» **Page excerpt**
I didn't use -EBUSY because I'm afraid some code may handle that in
a special manner and do or schedule a retry or some such, although
I guess that would be more expected of -EAGAIN.

Anyways with that said I'm fine with changing this to -EBUSY, that
was my initial thought on this to.

Please let me know how you want to proceed with this
(which error code you want to use).

Regards,

Hans
Wolfram Sang Sept. 25, 2018, 4:29 p.m. | #3
> Anyways with that said I'm fine with changing this to -EBUSY, that
> was my initial thought on this to.
> 
> Please let me know how you want to proceed with this
> (which error code you want to use).

FYI: I am just now in the process of designing this behaviour into the
core (like with a flag to enable it). It is open coded by various
drivers, and often with issues.
Hans de Goede Sept. 25, 2018, 5:25 p.m. | #4
Hi,

On 25-09-18 18:29, Wolfram Sang wrote:
> 
>> Anyways with that said I'm fine with changing this to -EBUSY, that
>> was my initial thought on this to.
>>
>> Please let me know how you want to proceed with this
>> (which error code you want to use).
> 
> FYI: I am just now in the process of designing this behaviour into the
> core (like with a flag to enable it). It is open coded by various
> drivers, and often with issues.

Sounds good, let me know when you've something ready for
review/testing.  I can reproduce the problem of accessing the
i2c bus while suspended at will by reverting one of the
ordering fixes I recently did, so I can happily test such
a generic fix.

Also I assume you want to not merge this patch then in favor
of going with the generic solution you are working on?

Regards,

Hans
Grygorii Strashko Sept. 25, 2018, 8:47 p.m. | #5
On 09/23/2018 09:00 AM, Hans de Goede wrote:
> On most Intel Bay- and Cherry-Trail systems the PMIC is connected over I2C
> and the PMIC is accessed through various means by the _PS0 and _PS3 ACPI
> methods (power on / off methods) of various devices.
> 
> This leads to suspend/resume ordering problems where a device may be
> resumed and get its _PS0 method executed before the I2C controller is
> resumed. On Cherry Trail this leads to errors like these:
> 
>       i2c_designware 808622C1:06: controller timed out
>       ACPI Error: AE_ERROR, Returned by Handler for [UserDefinedRegion]
>       ACPI Error: Method parse/execution failed \_SB.P18W._ON, AE_ERROR
>       video LNXVIDEO:00: Failed to change power state to D0
> 

Hm. There should some dependency from PM domain (or smth. like this)

» **What to work on**
1/ Answer these questions using the I2C thread:
(a) Which error code does Hans say was his initial thought?
(b) Into what is Wolfram Sang designing this behavior?
(c) On most Intel Bay- and Cherry-Trail systems, over what is the PMIC connected?
2/ Transcribe the part of the I2C thread that begins with "Also I assume" and continues through "of various devices.".
The data that follows has no connection to the I2C thread.

» **Given data**
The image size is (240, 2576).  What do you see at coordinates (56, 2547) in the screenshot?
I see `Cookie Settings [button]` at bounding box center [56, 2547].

» **Exercise solutions**
1/
(a) -EBUSY
(b) The core
(c) I2C

2/
Also I assume you want to not merge this patch then in favor
of going with the generic solution you are working on?

Regards,

Hans
Grygorii Strashko Sept. 25, 2018, 8:47 p.m. | #5
On 09/23/2018 09:00 AM, Hans de Goede wrote:
> On most Intel Bay- and Cherry-Trail systems the PMIC is connected over I2C
> and the PMIC is accessed through various means by the _PS0 and _PS3 ACPI
> methods (power on / off methods) of various devices.